Event promoting Healthy Hearts for women





Zumba fitness exercisers rock the stage at center court, flanking a symbolic red dress designed by Irina Shabayeva, the winner of “Project Runway” Season Six which is being sold at Macy’s. The department store is a national sponsor of Go Red for Women and contributor of more $24 million dollars to the cause since 2004.

Zumba fitness exercisers rock the stage at center court, flanking a symbolic red dress designed by Irina Shabayeva, the winner of “Project Runway” Season Six which is being sold at Macy’s. The department store is a national sponsor of Go Red for Women and contributor of more $24 million dollars to the cause since 2004.

FLINT TWP. — Changing outfits four times in 30 minutes is enough to speed up anyone’s heart rate, but Maxine Sissons, 72, of Swartz Creek didn’t miss a beat as one of the models in a fashion show at Genesee Valley shopping mall. It was part of the fourth annual Go Red For Women event in support of the American Heart Association.

It’s only been about nine weeks since Sissons suffered a massive heart attack, went into cardiac arrest multiple times and required three stents to repair her heart in a life-saving surgery at Hurley Medical Center.

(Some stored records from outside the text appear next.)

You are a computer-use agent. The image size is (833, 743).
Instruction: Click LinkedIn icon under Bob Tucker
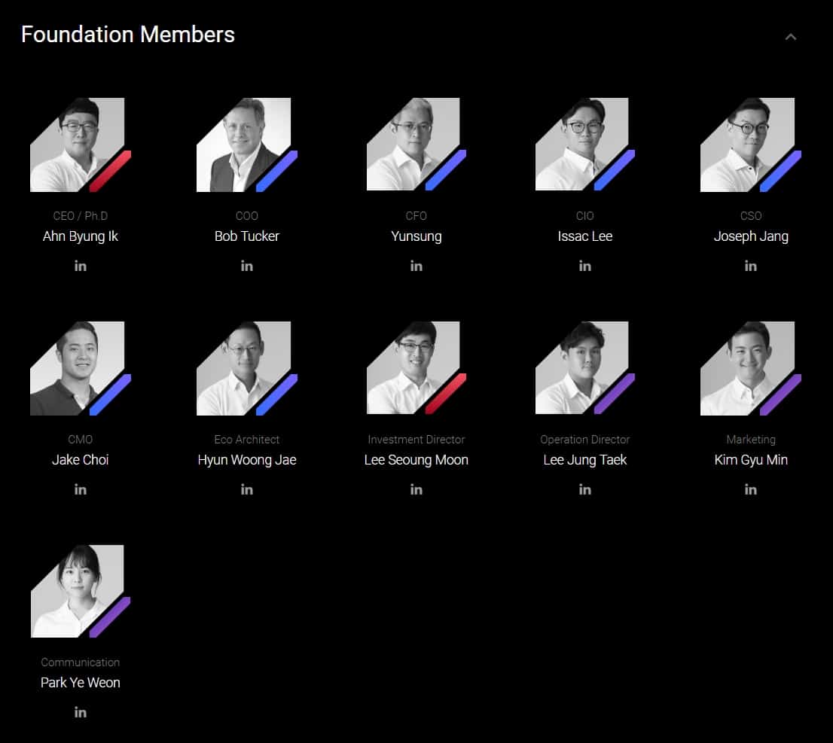point(247,266)
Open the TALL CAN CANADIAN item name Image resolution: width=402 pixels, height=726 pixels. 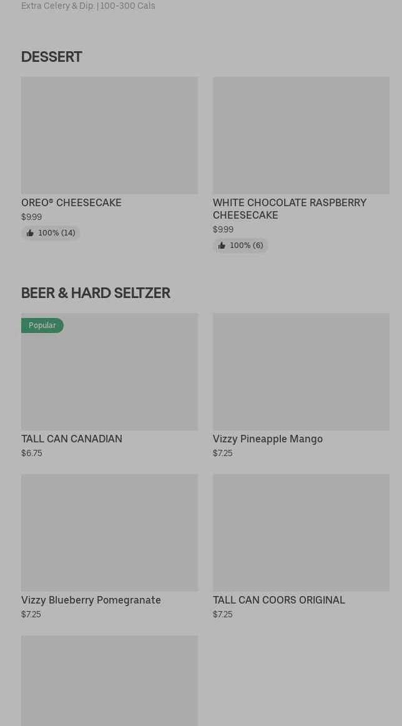tap(72, 439)
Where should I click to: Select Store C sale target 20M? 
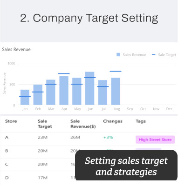42,164
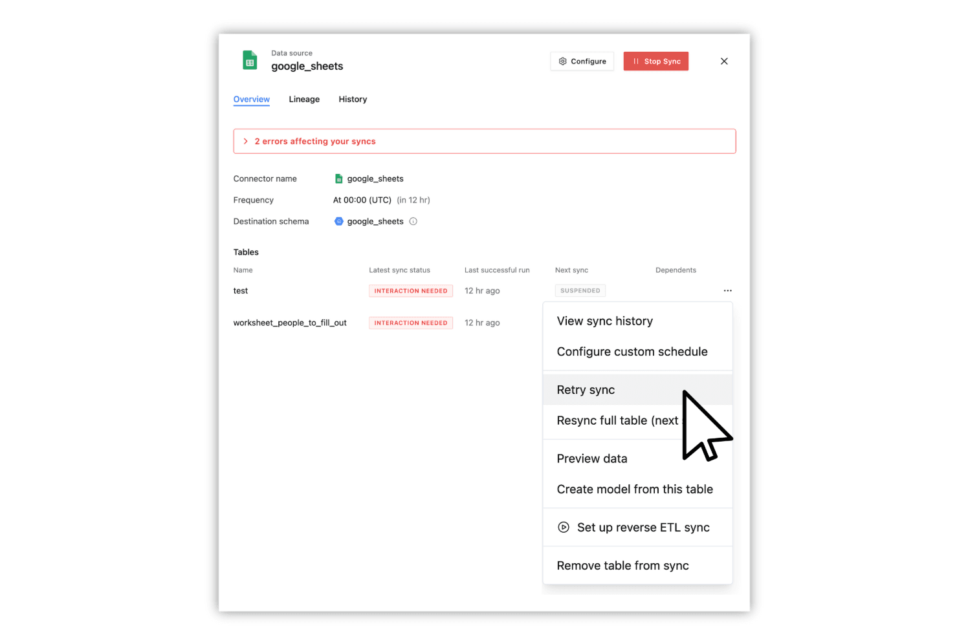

“I am glad to be here today,’’ Sissons said at the mall event targeting women though many men also took part several free health screenings sponsored by Hurley.

“We came up with the idea because of February being Heart Health Month,” said Kristen Cassabon, mall marketing manager. “We thought it would be neat to do a red fashion show. The concept grew from a fashion show to what we now call the health and fashion affair.’’

Maxine Sissons of Swartz Creek, a heart attack survivor, modeled four outfits in the Go Red for Women fashion show.

Maxine Sissons of Swartz Creek, a heart attack survivor, modeled four outfits in the Go Red for Women fashion show.

It is common misconception that mostly men have heart attacks, Cassabon said. Rather, the AHA identifies heart attacks as the number one killer of women in America.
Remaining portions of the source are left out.